Thursday, May 22, 2008

Jobs and lyrics...emotional design

I'm no psychologist, but I play one on the interwebs. Anyway, let's take a blogger favorite subject, Steve Jobs...or preferably, El Jobso. Of the many things he's famous for, it's memorizing his speeches, down to the last seemingly spontaneous slip-up & joke. That "scrolls like butter" comment? Scripted. Yeah. Believe it.

But you gotta admit, it works. Whom else scripts their words so well? Musicians for one. And from his public speeches, we know El Jobso admires musicians. Musicians memorize their lyrics to get us to feel a certain way...just as El Jobso does when he demos the next new delicious piece of gadgetry. It's probably the highest art to get someone to feel as you do when you need them to. It's like a great concert when an entire stadium all feels the same emotion on cue. It's pretty cool, isn't it? So, where is all this going and how does it relate to WebSphere? We're getting there.

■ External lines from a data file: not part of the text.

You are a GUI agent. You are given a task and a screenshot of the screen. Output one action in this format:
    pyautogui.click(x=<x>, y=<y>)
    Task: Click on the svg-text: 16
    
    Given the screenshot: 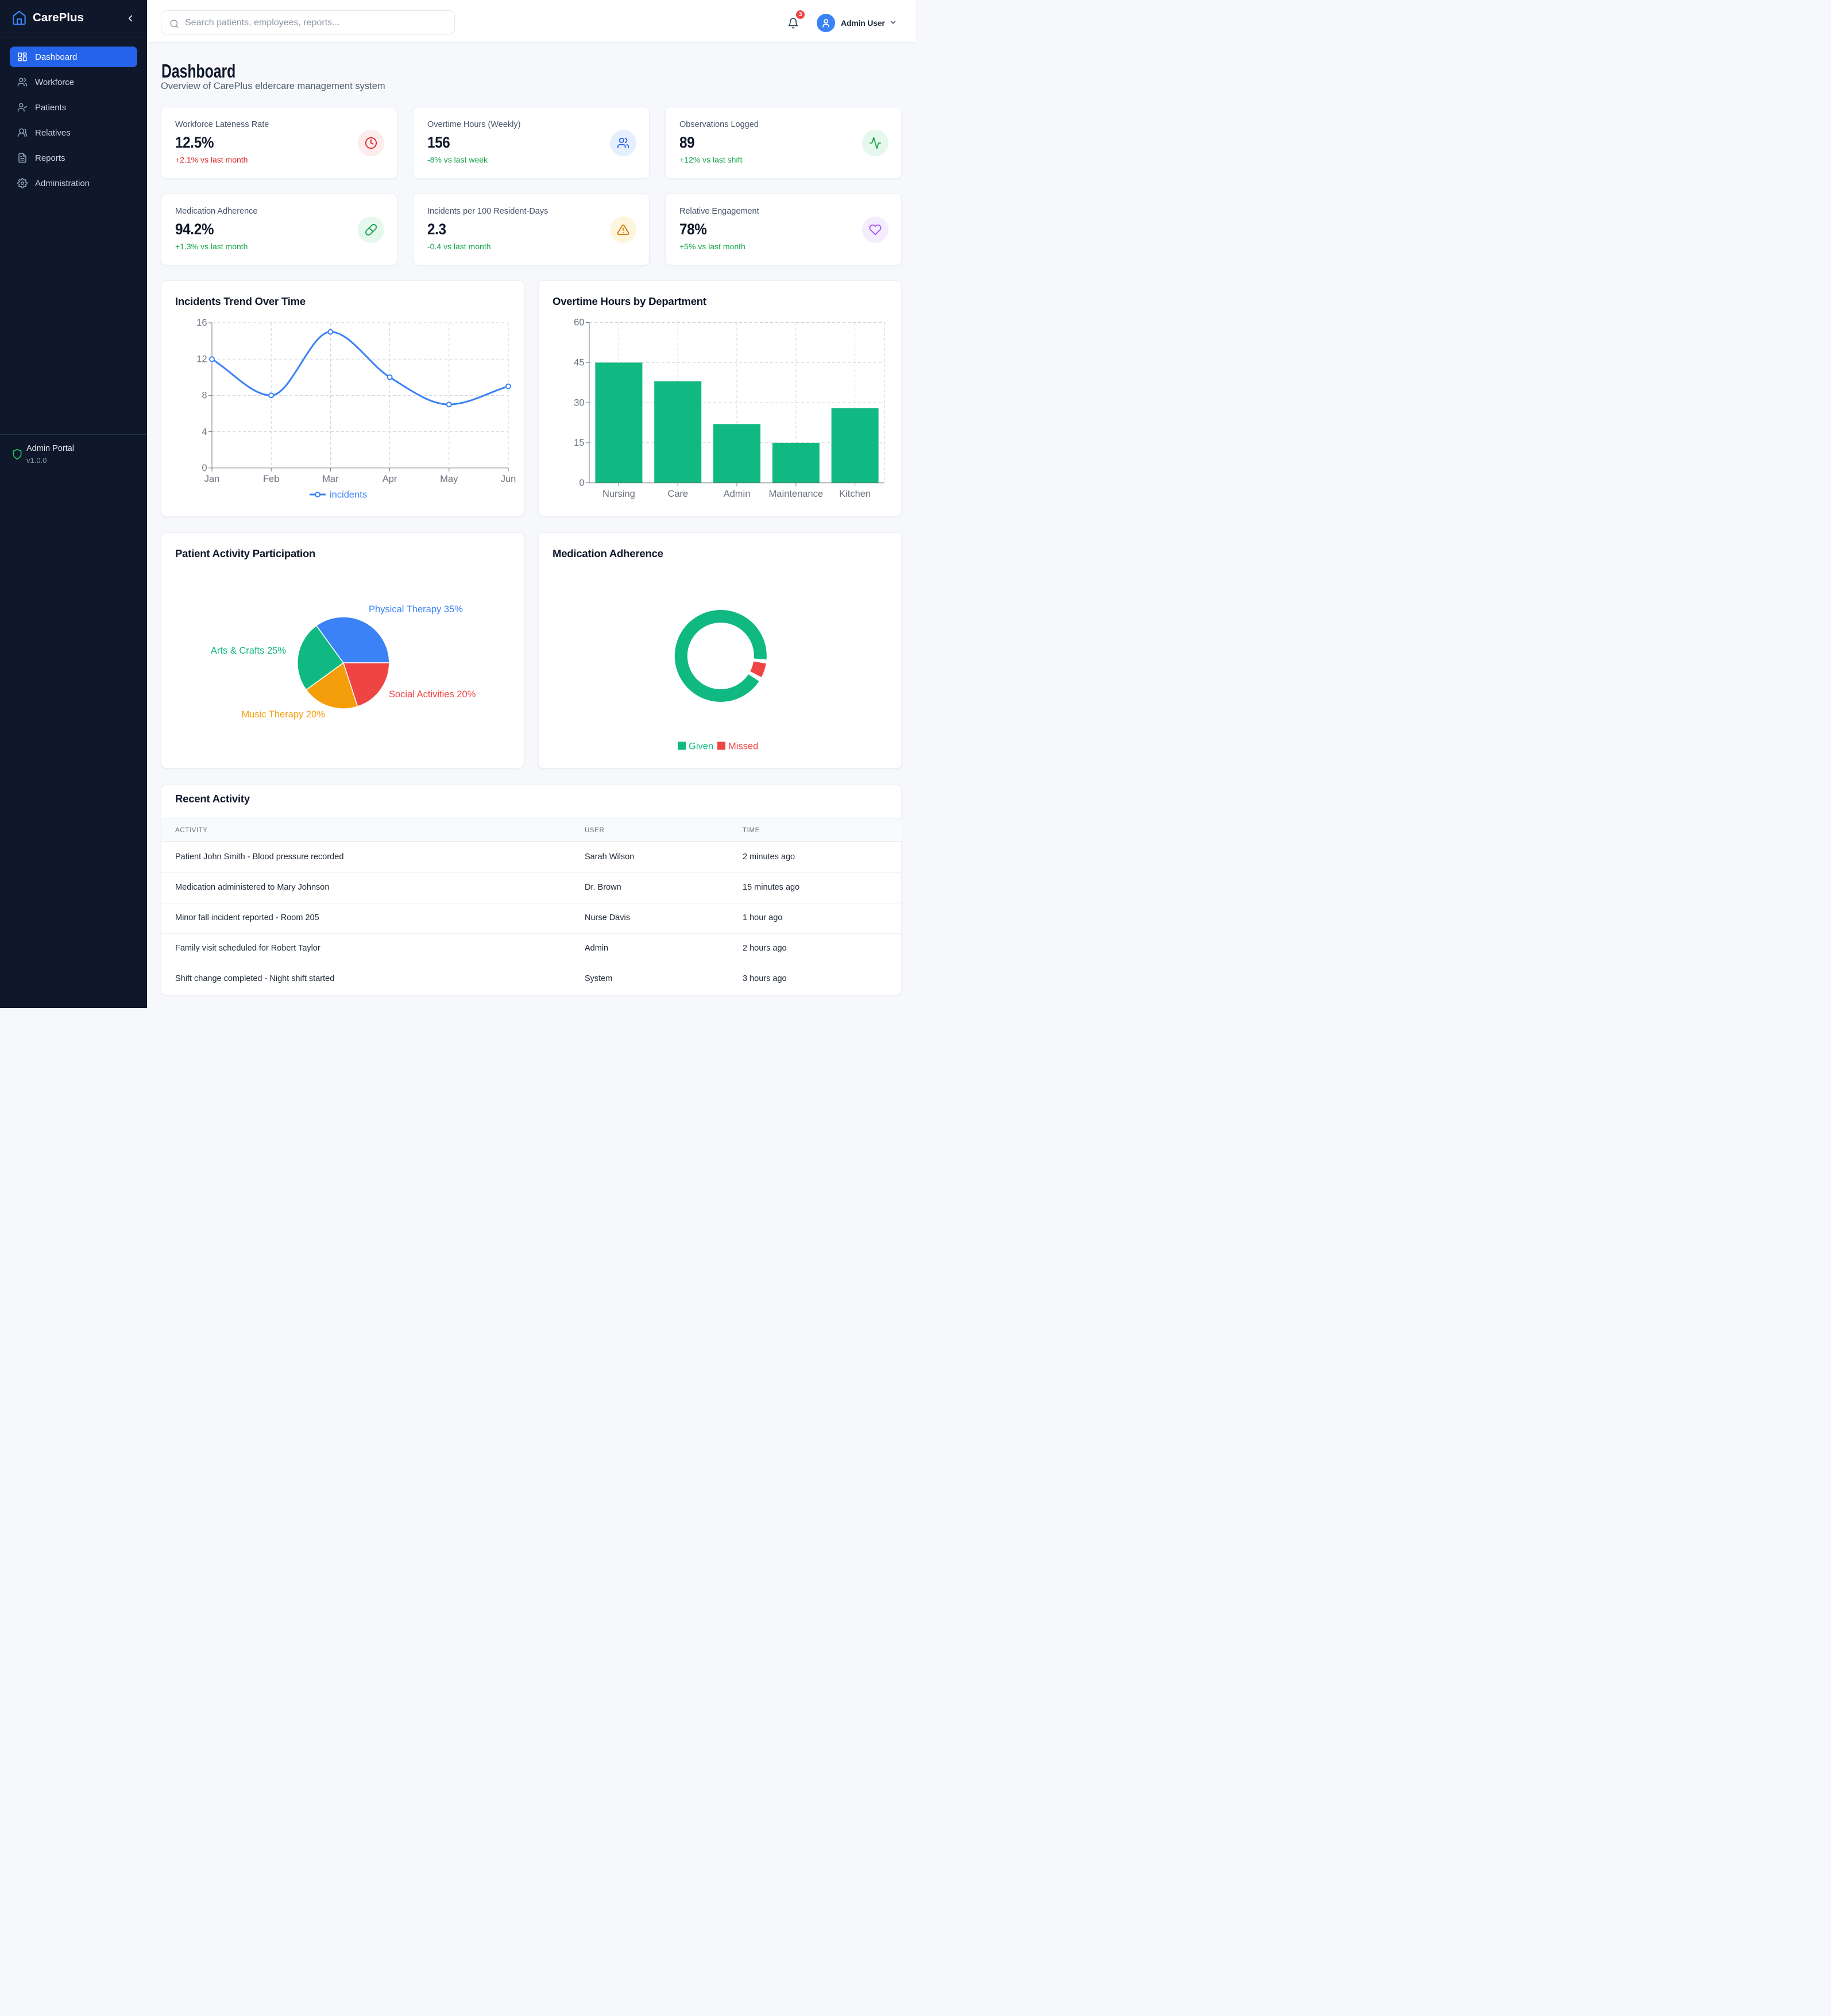 What is the action you would take?
    pyautogui.click(x=202, y=323)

Compared to Apple, Microsoft's products are less emotive...but they're damn effective. They're good enough not to get in the way (most of the time...bluescreen...doh) and ubiquitous. Compared to Apple Music, they're Muzak. The white noise of music. Hold music. You know, that stuff in the background that helps you pass the time, but isn't so amazing that it forces you stop, to listen, to *feel*. That would be distracting. But it does remove some of the monotony.

Anyway, there's obviously a place (and I would say a need) for both approaches. I love beautiful objects as much as the next person, but after awhile, the beauty fades into the background, and utility had better be underneath, supporting the facade. Given a choice, people I speak to usually value utility over form, but only slightly, and only then after the glow of newness has worn off. You don't want your tool to be so difficult to use or so ugly that your profession becomes *work*. Bleh.

Frankly speaking, the WebSphere products I've worked on and with emphasize utility a bit too strongly over form. That is, they haven't been strong (but we're working on it) on design focus. We first set out to make efficient, scalable systems that run the back offices of your world reliably. Our model is mainframe reliability. You know, the every credit card transaction, every ATM withdrawal kinda stuff. But not the prettiest GUIs. Some Google software fits into this category...gmail/search/adwords, none too pretty, but all effective.

I suppose all software designers strive for that ultimate goal: perfect form, perfect function, perfectly intuitive, consistency top to bottom, inside and out. Based on the behavior of something you already know how to do, the next feature functions with the same general behavior. Looks, proportion, cut, color, fit, finish, function...all there. Applied well, your product develops a personality of a good, reliable, effective beautiful tool. A killer app. Much like a great sports car (maybe that's why we have so many comparisons between software and cars? but that's a topic for a different post...).